4. Conflict resolution: Horizontal leadership can lead to conflicts or disagreements that are difficult to resolve, especially if there is no clear structure for decision-making or conflict resolution.
5. Lack of expertise: In some cases, horizontal leadership structures may not be suitable for teams or organizations that require a high level of expertise or specialized knowledge in a particular area.
The benefits of the Pros outweigh the Cons, in my opinion, and experience. You can have one or two central authorities or leaders to surmount the challenges above. Patrick Lencioni lays this out nicely in The Five Dysfunctions of a Team. Every one of these Cons can be overcome quite easily. However, groupthink is the one Con not listed that could destroy a horizontal Leadership structure. It can be detrimental in a horizontal leadership structure. Groupthink occurs when a group conforms to a particular way of thinking or decision-making style to try and maintain harmony and avoid conflict. In a horizontal design, decision-making is distributed across the team; groupthink can lead to a lack of diverse perspectives and a failure to consider all available information.
Consensus will only be met if this horizontal team has Psychological Safety and doesn’t fear speaking up. Don’t get me wrong, there will be plenty of decisions made that 100% of the team doesn’t agree with, but in those cases, once the decision is made, a strong, trusting team will commit to moving forward once the team has decided. Everyone’s viewpoint must be heard. It is critical that diverse perspectives are represented and that there is safety in transparent communication. Groupthink leads to a false sense of agreement and poor decision-making and may cause the team to overlook potential problems or flaws. This is why distributed decision-making teams cannot be afraid of conflict. Without trust, fear of conflict will defeat sound decision-making.
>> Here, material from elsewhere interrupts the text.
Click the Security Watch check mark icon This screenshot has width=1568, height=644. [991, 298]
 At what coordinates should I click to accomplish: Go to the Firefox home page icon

Traditional organizations interested in moving to a horizontal leadership style can do this across smaller teams or divisions. The biggest lesson from Lencioni is that the horizontal team is priority #1 over the individual leader’s divisions. The team’s decisions should benefit the entire organization, not just their departments. For example, let’s say we have a Chief Operating Officer with a horizontal leadership team comprising Human Resources, Technology, Finance, and Procurement Vice Presidents. In a hierarchical organization, this team would consist of the four Vice Presidents representing their divisions and reporting up to the C.O.O. A horizontal leadership team’s priority is their Vice Presidential peers on their shared services team. This means that their discussions and decisions are focused on the benefit of the broader organization and not just their divisions like in traditional organizations.
An essential first step in a hierarchal organization is to improve the workplace by transforming the role of “bosses” from command and control to trust and inspire. That means instead of directing tasks, leaders need to be stewards who empower team members to do their best work and be their best selves. Instead of controlling, leadership should hold space and support their teams. By taking on this role, leaders can help create a positive, collaborative work environment that allows everyone to thrive. Once this step has been created, creating your horizontal team should be much easier. I recommend putting together a charter or mission statement for this team that they create and agree on. Once these expectations are set, they use them as their north star.